Mal a seleção alemã havia sido eliminada da Copa do Mundo de 2026, derrotada pelo Paraguai (3 a 4) nos pênaltis após um empate de 1 a 1 no tempo regulamentar, quando um novo escândalo explodiu nos bastidores da Federação Alemã de Futebol.
Ingressos gratuitos, estadias em hotéis de luxo e benefícios suspeitos colocaram a sede da Federação Alemã de Futebol sob o microscópio dos investigadores, em uma investigação que se estende por várias cidades alemãs e ameaça a confiança do público no esporte.
Na quarta-feira, investigadores alemães realizaram amplas operações de busca que abrangeram a sede da Federação Alemã de Futebol (DFB) e vários escritórios administrativos municipais, no âmbito de uma investigação relacionada a possíveis irregularidades na distribuição de ingressos e pacotes de hospitalidade durante o Campeonato Europeu de 2024, sediado pela Alemanha.

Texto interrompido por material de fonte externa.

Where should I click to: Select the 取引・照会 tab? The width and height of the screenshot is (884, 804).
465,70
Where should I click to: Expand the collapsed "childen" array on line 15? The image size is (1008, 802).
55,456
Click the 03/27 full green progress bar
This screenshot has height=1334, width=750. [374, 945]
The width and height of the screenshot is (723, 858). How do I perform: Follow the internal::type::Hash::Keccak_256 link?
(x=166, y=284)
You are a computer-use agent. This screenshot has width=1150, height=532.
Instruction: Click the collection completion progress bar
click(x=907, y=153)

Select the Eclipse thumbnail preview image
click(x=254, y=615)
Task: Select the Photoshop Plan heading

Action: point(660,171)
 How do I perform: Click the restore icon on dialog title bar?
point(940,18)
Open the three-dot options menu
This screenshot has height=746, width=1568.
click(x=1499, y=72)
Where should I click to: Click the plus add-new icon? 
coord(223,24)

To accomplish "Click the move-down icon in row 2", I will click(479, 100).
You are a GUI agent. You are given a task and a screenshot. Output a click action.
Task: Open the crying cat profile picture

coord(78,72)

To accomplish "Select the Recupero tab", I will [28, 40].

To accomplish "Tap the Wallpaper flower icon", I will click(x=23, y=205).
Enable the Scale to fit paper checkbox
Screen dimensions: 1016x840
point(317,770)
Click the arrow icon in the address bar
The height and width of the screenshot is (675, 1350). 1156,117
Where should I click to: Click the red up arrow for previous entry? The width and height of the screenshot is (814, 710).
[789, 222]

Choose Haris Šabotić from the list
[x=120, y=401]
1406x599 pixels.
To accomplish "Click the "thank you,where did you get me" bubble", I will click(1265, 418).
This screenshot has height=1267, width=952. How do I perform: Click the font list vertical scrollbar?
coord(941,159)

Um comunicado conjunto do Ministério Público de Bochum e do Departamento de Investigação Criminal do estado da Renânia do Norte-Vestfália informou que as buscas ocorreram em vários locais no país, para investigar “benefícios não autorizados, incluindo a assistência a uma partida internacional de futebol”.
O jornal alemão “Bild” destacou que as investigações envolvem um cidadão alemão e outro francês e dizem respeito a convites para hotéis e milhares de ingressos que, suspeita-se, tenham sido alocados ilegalmente a convidados de destaque antes do início do campeonato, realizado em dez cidades alemãs.
Segundo o jornal, um dos suspeitos é um ex-funcionário municipal da cidade de Gelsenkirchen, uma das sedes do torneio, e é suspeito de ter recebido ingressos, benefícios de viagem e hospedagem em hotéis no valor de 2.400 euros, o que equivale a 2.736 dólares americanos.
Por sua vez, a Federação Alemã de Futebol confirmou, em comunicado oficial, que sua sede foi alvo de uma busca, esclarecendo: “A investigação não diz respeito à Federação Alemã de Futebol como organização, nem a nenhum de seus funcionários ou dirigentes. A Federação participa desses procedimentos apenas como testemunha e se comprometeu a cooperar plenamente com as autoridades”.
Em tom firme, Herbert Rohl, ministro do Interior do estado da Renânia do Norte-Vestfália, comentou: “Um ingresso de futebol não faz parte do salário; qualquer pessoa do setor público que solicitar suborno receberá nossa visita”.
Ele acrescentou: “Grandes eventos, como o Campeonato Europeu, dependem da confiança do público no esporte e nas autoridades que o organizam. Não permitiremos que essa confiança seja abalada por causa de alguns convites e ingressos”.
Até o momento, a União Europeia de Futebol (UEFA) não se pronunciou sobre o caso, e os promotores públicos de Bochum se abstiveram de fornecer mais detalhes.
Esses desdobramentos ocorrem em um momento delicado para o futebol alemão, que vive uma semana agitada de questionamentos após a surpreendente eliminação da seleção da Copa do Mundo pelas mãos do Paraguai, o que provocou indignação popular, agravada pelas declarações do chanceler Friedrich Merz, que elogiou a seleção apesar da derrota.